As a temporary thing this probably does not require any sophisticated solution.

I successfully used this quick and dirty Django middleware for quite similar purpose - https://gist.github.com/Suor/7870909

Have you given Sentry a look? https://getsentry.com/welcome/ and https://github.com/getsentry/raven-python. It might be overkill for what your issue is though. Why not just implement more verbose logging in your authentication methods and setup a separate logger just for authentication failures?

LOGGING = {
    'version': 1,
    'disable_existing_loggers': False,
    'formatters': {
        'verbose': {
            'format': ('[%(levelname)s] - %(asctime)s - %(module)s: '
                       '%(process)d %(thread)d %(message)s')
        },
    },
    'handlers': {
        'auth': {
            'level': 'DEBUG',
            'class': 'logging.handlers.RotatingFileHandler',
            'formatter': 'verbose',
            'filename': os.path.join(someloglocation, 'auth.log'),
            'maxBytes': 1024*1024*3,
            'backupCount': 10,
        },
    },
    'loggers': {
        'auth': {
            'handlers': ['console', 'auth'],
            'level': 'DEBUG',
            'propagate': True,
        },
    },
}

Seems like it'd be easier to change the log level from DEBUG to WARN or vice-versa than to implement some logging setup that's overkill for what your needs are. As far as searching by ip or username goes:

cat auth.log | grep <ip address> | egrep -v ' (200|301|302|304) '
cat auth.log | grep <username> | egrep -v ' (200|301|302|304) '

That, however, requires that you're logging all of that information in the first place. I don't think there's a one-size fits all model for this because with middleware you're going to log everything for every request, not just your authentication views. By logging more verbosely where you're authenticating you'll actually get valid results.

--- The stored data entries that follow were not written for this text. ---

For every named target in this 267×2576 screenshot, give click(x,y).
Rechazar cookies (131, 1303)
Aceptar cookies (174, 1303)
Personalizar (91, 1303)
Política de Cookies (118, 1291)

There are a couple of ways this can be handled within django

Add a middleware to the django app that logs the request and all data you need from the request i.e request.POST if it is a POST and request.GET if it is a GET.

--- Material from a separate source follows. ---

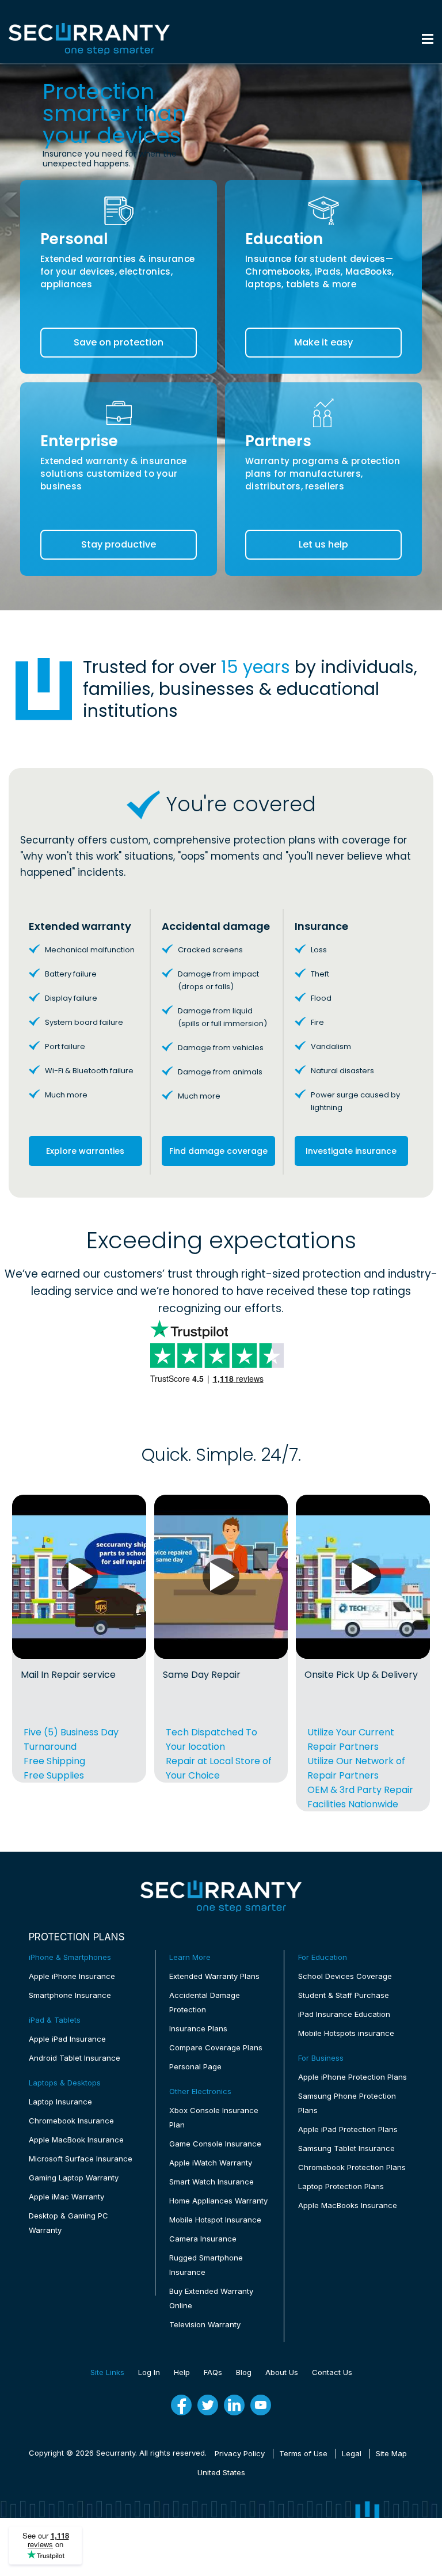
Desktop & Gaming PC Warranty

In a file called middleware.py

import logging
logger = logging.getLogger('app')

class RequestLoggingMiddleware:
    def process_request(self, request):
        logger.debug(request)
        logger.debug('Logged Request')
        return None

In your settings.py, add middleware.RequestLoggingMiddleware to the MIDDLEWARE_CLASSES.

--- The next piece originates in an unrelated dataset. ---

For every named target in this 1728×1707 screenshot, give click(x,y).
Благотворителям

Somethings related to this are listed on Is there a Django middleware/plugin that logs all my requests in a organized fashion? and https://github.com/kylef/django-request

The other option is to add a log handler that logs requests that error out. The logging level can be changed to debug to log all requests

From official docs

django.request Log messages related to the handling of requests. 5XX responses are raised as ERROR messages; 4XX responses are raised as WARNING messages.

Messages to this logger have the following extra context:

status_code: The HTTP response code associated with the request. request: The request object that generated the logging message.

Add the below handler to your log dict config file.

'django.request':
        {
            'handlers':
                ['mail_admins', 'console', 'file'],
            'level':
                'ERROR',
            'propagate':
                False,
        },

Once you have setup logging requests, and have your logs being collected somewhere, there are different ways to analyze them. I use Logentries which collects my logs and provides an interface where I can filter by time and do a grep like search. Sometimes when this is not adequate, I download the logs as a tar and use a version of Splunk running locally that has better search tools. But as long as you can filter by time and find the appropriate request logs, you should be able to debug what is happening.